I have the same question. Looks good so far. would like to see it finished. Thumbs up bro!


----------



## pezdacandyboi (Aug 29, 2009)

amazing work!


----------



## 2167 (Dec 5, 2007)

You sir are THE MAN

good job


----------



## stereo_luver (Oct 30, 2007)

The only thing I see wrong is the steering wheel is on the wrong side.


----------



## sydmonster (Oct 5, 2009)

Cheers gang!

Many Q's over the two H/U's.

I need 4way active filtering & budget didn't strech to something like a HX-D2 or P90 combo or BitOne. (Bought both these units for the $500mark Aus, which is cheap) and they will do for now. Were as used HXD2's or P90's go for much more than that here.

The 9887 will do
- HP to the tweets,
- BP to the mids,
- Aux out to the 7200mkII

The 7200mkII will do
- input via Aux in from 9887
- BP to the midbasses
- LP to the sub

All channels will have level, x-over freq, eq, t/a etc. for each channel that the h/u's offer.

I was asked why all the digi to analog, to digi and back to analog again,... well, considering that we sort of do this already with many outboard processors (as so many don;t take digital in)... i didn't see a difference and considering how many people prefer the analog input on the bitone....
Plus this lets me keep all processing at the front, gives me nearly as much flex as most hi end units and i like the 0-bit noise gate that the Alpine offers... and in my config so will the Eclipse. *note CD enters the Alpine.

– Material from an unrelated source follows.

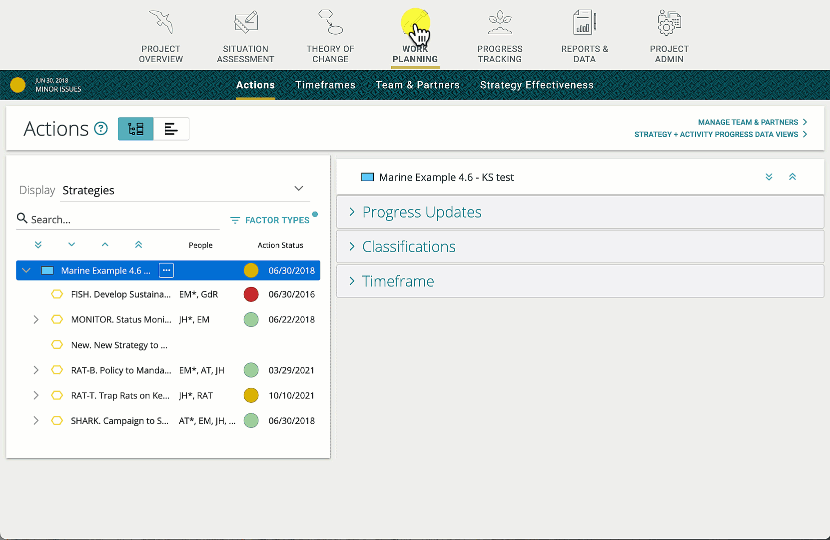The width and height of the screenshot is (830, 540).
Task: Open the Manage Team & Partners link
Action: (x=749, y=122)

BUT, if it doesn't work and ends up sounding terrible then I have no issue in going to a single h/u and using amp filtering or saving up for a decent outboard processor. 
I wish my budget streched to SB's Pioneer group buy. But with the conversion & delivery its nearing $2k australian, x2 the cost of a BitOne....


----------



## FrankstonCarAudio (Feb 2, 2008)

Good God! It's turning up everywhere! 

And now I see you have taken a leaf out of "Davyhay's IB sub installation" book! 

Well done, Chris.
I can't wait to see/listen to it at Lakes Entrance!

Mark


----------



## sydmonster (Oct 5, 2009)

yeah... its a whore of an install! Cheers Mark.


----------



## sydmonster (Oct 5, 2009)

...continuing with the boot.

That new ground was going to be covered by a beauty panel to hold both + and - distro blocks.
However I wanted it flush fitting and the fat 0-guage cable didn't allow room.
So I had my neighbour rebate a section out to allow for room.

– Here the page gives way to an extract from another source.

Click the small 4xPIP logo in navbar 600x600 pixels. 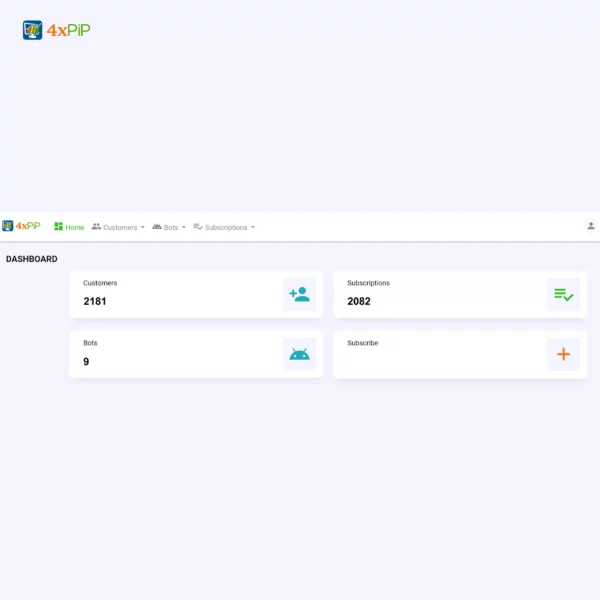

...and then a trial fit before some trim.









On the other side I wanted a distribution panel for the line-level and speaker level signals. So after some simple fab work and lots of soldering I came with a row of L & R female RCA's to terminate all 5 RCA Cat6 cables on, and a speaker terminal strip.



























A simple amp rack panel goes across the top of the box and then a trial photo, with one of my M44's...








...this is not a good photo and probably chose it such to make the later ones look better... this install really isn't too much about looks.


----------



## sydmonster (Oct 5, 2009)

Moving forward:
Finishing off the top of the Woofer baffle/box.

18mm MDF cut to size with a make-shift marker.


















...topped off with 12mm MDF, all glued/screwed together and a larger hole to clear driver surround, driver in place test fitting.









Because I like to use sizable screws and know you can only screw to MDF so much, Nylon was cut to and screwed in place on the underside of the baffle. The nylon is only a certain size because it had to clear for the reinforcements timber pieces.









Then the whole panel was covered in several layers of watered-down wood glue.



























dry.


----------



## sydmonster (Oct 5, 2009)

next..
a generous layer of deadner.









then screwed down in place.









As the deadner was going off. I got on with the trim for the side distro panels.









Trimmed the box/baffle









looking from the inside.


----------



## sydmonster (Oct 5, 2009)

Then installed both side panels, again its function over form.

Power side


















Audio side


















A couple of trial shots... hmm not so shure myself, but looks don't determine sound... (or do they??)


----------



## lloydh (Jun 19, 2009)

Super clean install. Really nice.


----------



## minibox (Mar 25, 2009)

I can already tell by your attention to detail that this is going to come together very nicely.


----------



## sydmonster (Oct 5, 2009)

Cheers guys, Lots more coming and to do!


----------



## ryan s (Dec 19, 2006)

:surprised:  :surprised:

Wow, that's intense! Great work so far 

Full dash and everything...


----------



## lashlee (Aug 16, 2007)

Great work so far, and the mirror idea from the bike is awesome!! After working on bike for years I never thought of that!!! I'm excited to see how the custom dash turns out, since it's something I've wanted to do to mine for years!!! Keep it up!!


----------



## sydmonster (Oct 5, 2009)

alright... an update so I don't fall behind.

All self explanatory...


----------



## bmoney9 (Oct 8, 2009)

nice work!


----------



## robolop (Mar 10, 2008)

GO 4 IT MATE


:rockon::rockon::rockon::rockon:


----------



## IBcivic (Jan 6, 2009)

^^nice rack ..i like how the curves flow naturally...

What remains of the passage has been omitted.